Most useful MCP servers require credentials, and Synti handles them so that secrets stay encrypted on your machine and never end up in a config file. This page covers the authentication methods MCP servers support, how Synti stores and scopes credentials, and how to manage them over time. For adding servers, see [Connecting servers](/sources/mcp-servers/connecting-servers).

## Authentication methods

An MCP source declares how it authenticates through the `authType` field. Synti supports three approaches for the connection itself:

| `authType` | Best for                        | How it works                                                                                             |
| ---------- | ------------------------------- | -------------------------------------------------------------------------------------------------------- |
| `oauth`    | Interactive, user-scoped access | Opens a browser to authorize. Tokens refresh automatically; you re-authenticate only if a refresh fails. |
| `bearer`   | Static tokens and API keys      | Synti prompts for the credential on first use and encrypts it locally.                                   |
| `none`     | Public servers                  | No credentials required.                                                                                 |

<Tip>
  Prefer OAuth over a static bearer token when a server offers it. OAuth gives you scoped, revocable access and refreshes on its own, so there's no long-lived key sitting on disk.
</Tip>

### Local (stdio) servers

A [local stdio server](/sources/mcp-servers/overview) runs as a process on your machine, so it usually needs no network authentication of its own. When such a server needs a secret—say, an API key for a service it calls—it typically reads it from an environment variable or a config file that you supply in the source's launch configuration.

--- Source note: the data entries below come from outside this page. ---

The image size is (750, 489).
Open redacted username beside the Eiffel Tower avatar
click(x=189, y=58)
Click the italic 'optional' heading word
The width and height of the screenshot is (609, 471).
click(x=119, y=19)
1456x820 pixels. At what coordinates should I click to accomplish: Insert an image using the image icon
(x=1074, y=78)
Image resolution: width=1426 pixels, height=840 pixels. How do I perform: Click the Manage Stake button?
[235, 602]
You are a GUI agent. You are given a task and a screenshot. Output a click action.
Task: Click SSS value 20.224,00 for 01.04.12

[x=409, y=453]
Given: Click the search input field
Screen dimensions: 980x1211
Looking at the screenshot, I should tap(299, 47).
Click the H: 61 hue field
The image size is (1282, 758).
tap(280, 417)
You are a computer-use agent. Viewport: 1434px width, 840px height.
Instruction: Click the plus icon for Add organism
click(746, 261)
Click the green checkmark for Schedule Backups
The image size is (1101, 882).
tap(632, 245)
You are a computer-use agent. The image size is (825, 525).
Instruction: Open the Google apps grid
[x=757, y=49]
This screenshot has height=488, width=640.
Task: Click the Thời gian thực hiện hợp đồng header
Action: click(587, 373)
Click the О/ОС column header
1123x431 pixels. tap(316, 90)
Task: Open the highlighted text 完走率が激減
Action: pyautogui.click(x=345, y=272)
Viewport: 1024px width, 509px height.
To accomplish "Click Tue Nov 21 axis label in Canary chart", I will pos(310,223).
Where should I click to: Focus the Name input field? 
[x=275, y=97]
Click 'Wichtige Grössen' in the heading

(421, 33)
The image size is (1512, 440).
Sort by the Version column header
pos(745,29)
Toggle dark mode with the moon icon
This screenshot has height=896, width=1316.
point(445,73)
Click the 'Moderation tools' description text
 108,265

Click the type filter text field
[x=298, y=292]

## How credentials are stored

Credentials are encrypted and written to a single local file, never into `config.json`:

```text theme={null}
~/.synti/credentials.enc
```

Synti keys each secret by a three-part identifier—authentication type, workspace ID, and source slug. That scoping keeps credentials from one [workspace](/go-further/workspaces) from ever being visible to another, even if two workspaces connect the same service.

<Warning>
  Because credentials are encrypted, you cannot read the stored values back. You can confirm what is stored—but not the secret itself—through Synti's `/debug` command.
</Warning>

## Managing credentials

* **See what's stored.** Run `/debug` to list which sources have credentials, without revealing the values.
* **Remove one source's credentials.** Delete the source; its scoped credentials go with it.
* **Clear everything.** Remove the encrypted store entirely:

  ```bash theme={null}
  rm ~/.synti/credentials.enc
  ```

  Synti will prompt you to re-authenticate each source the next time you use it.

## Good practices

<AccordionGroup>
  <Accordion title="Prefer OAuth where available">
    Scoped, revocable, and self-refreshing—OAuth avoids a long-lived key on disk and lets you revoke access from the provider side at any time.
  </Accordion>

  <Accordion title="Limit token scope">
    When you must use a static token, mint it with only the permissions the agent actually needs. A read-only token is a safer default than a full-access one.
  </Accordion>

  <Accordion title="Rotate sensitive credentials">
    Rotate tokens for sensitive services periodically. Because secrets are scoped per source, rotating one never disturbs the others.
  </Accordion>
</AccordionGroup>

Credentials govern the connection; what the agent is then allowed to do with a server's tools is governed separately by [Permissions](/core-concepts/permissions).